Studio album by Antonis Remos
- Released: March 2011
- Recorded: 2010–2011
- Genre: Modern Laika, pop
- Label: Heaven Music Greece

Antonis Remos chronology
| Alithies & Psemata (2008) | Kleista Ta Stomata Κλειστά Τα Στόματα (2011) | I Kardia Me Pigenei Emena (2013) |

Singles from Kleista Ta Stomata
- "Kommena Pia Ta Danika" Released: November, 2010; "Ine Stigmes" Released: December 2010; "Kleista Ta Stomata" Released: March 2011; "I Nichta Dio Kommatia" Released: May 2011; "Feggaria Hartina" Released: August 2011; "Tora Epizo" Released: November 2011; "Parelthon" Released: January 2012;

= Kleista Ta Stomata =

Kleista Ta Stomata (Greek: Κλειστά Τα Στόματα; English: Zipped Mouths) is the title of the 8th studio album by Greek Modern Laika singer Antonis Remos.

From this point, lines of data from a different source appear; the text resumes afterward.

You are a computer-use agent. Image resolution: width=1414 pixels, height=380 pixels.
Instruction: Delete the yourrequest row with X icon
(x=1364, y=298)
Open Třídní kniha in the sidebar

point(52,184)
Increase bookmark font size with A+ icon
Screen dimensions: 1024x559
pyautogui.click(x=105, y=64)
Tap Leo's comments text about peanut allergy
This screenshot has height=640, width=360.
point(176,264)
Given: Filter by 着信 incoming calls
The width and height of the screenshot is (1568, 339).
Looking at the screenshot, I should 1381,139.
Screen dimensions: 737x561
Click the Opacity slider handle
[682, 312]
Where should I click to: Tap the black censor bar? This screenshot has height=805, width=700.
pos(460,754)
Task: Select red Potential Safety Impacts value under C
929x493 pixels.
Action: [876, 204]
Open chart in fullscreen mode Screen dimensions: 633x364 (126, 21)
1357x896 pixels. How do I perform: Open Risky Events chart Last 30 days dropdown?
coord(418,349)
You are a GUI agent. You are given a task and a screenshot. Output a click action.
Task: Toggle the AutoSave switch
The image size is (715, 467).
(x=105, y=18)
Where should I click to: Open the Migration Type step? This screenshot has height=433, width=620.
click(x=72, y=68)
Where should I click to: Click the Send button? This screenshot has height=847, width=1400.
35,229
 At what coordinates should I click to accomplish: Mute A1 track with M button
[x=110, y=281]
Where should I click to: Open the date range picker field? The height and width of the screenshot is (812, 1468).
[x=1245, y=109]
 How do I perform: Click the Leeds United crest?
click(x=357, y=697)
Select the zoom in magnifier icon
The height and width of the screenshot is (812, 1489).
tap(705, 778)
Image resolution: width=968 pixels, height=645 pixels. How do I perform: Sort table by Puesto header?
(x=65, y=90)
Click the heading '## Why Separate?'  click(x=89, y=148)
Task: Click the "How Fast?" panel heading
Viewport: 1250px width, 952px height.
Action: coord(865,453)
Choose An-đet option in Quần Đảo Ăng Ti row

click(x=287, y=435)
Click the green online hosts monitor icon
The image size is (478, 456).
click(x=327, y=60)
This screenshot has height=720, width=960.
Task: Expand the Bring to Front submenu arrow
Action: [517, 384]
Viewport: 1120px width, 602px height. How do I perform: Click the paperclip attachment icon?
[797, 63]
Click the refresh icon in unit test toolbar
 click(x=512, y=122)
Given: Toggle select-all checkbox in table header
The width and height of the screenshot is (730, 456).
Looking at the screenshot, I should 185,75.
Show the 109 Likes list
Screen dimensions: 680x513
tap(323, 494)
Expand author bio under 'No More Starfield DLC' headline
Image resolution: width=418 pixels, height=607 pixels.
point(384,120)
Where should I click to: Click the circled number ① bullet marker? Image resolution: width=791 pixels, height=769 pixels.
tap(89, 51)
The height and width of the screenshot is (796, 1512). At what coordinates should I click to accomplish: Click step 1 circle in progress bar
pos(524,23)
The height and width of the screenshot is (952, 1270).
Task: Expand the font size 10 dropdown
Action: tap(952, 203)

The 11-track album was released in March 2011 by Heaven Music Grevr and is his first studio album of entirely new material since 2008.

==Promotion==
- For the promotion of the album, a CD-maxi was released on Christmas 2010 (3 months before the official release of the album), featuring the first two singles of the album "Kommena Pia Ta Danika" and "Ine Stigmes". The CD-maxi was titled "2 Songs".
- Remos also appeared on MAD Video Music Awards performing "Kleista Ta Stomata".
- Although seven radio singles were released on radios, only three official videos were made for the album, for the singles "Kommena Pia Ta Danika", "Ine Stigmes" and "Kleista Ta Stomata". For the third video clip footage from Remos appearance of MAD Video Music Awards 2011 was used.

==Track listing==
1. Two pieces of the Night—I Nyhta Dyo Kommatia (Η νύχτα δυο κομμάτια)
2. Loans are over now—Kommena pia ta daneika
3. Paper moons—Feggaria hartina (Φεγγάρια χάρτινα)
4. I didn't manage—Den katafera (Δεν κατάφερα)
5. Now I survive—Tora epizo (Τώρα επιζώ)
6. There Are Moments—Einai Stigmes (Είναι Στιγμές)
7. Dare to leave—Kane na fugeis
8. To leave—Να Φύγεις
9. Zipped mouths—Kleista Ta Stomata (Κλειστά τα στόματα)
10. Past—Parelthon (Παρελθόν)
11. When you're here—Otan eisai edw (Όταν Είσαι Εδώ)
12. Happy birthday—Xronia Polla (Χρόνια Πολλά)

==Singles==
- Kommena Pia Ta Danika
This was the first single and video off the album.
- Ine Stigmes
The second single and video off the album.
- Kleista Ta Stomata
The third single off the album. For a video, Remos' appearance of MAD Video Music Awards 2011 was used.
- I Nichta Dio Kommatia
The fourth radio single. No video was made.
- Feggaria Hartina
Fifth single from the album. Again no video was made for the song.
- Tora Epizo
The dance track was promoted as the sixth single off the album. No video was filmed to promote the song.
- Parelthon
By popular demand, 'Parelthon' was made the seventh radio-single off the album on the beginning of 2012.

==Commercial Success==
Initially the album was released with the TV magazine Tiletheatis and sold 60,000 copies, a great success for the magazine. The following week the album was released on music stores, and there the album sold more than 36,000 copies with in a year, making it one of the best sellers of 2011 on the record shops. Based on those sales, the album was certified 3× Platinum in Greece.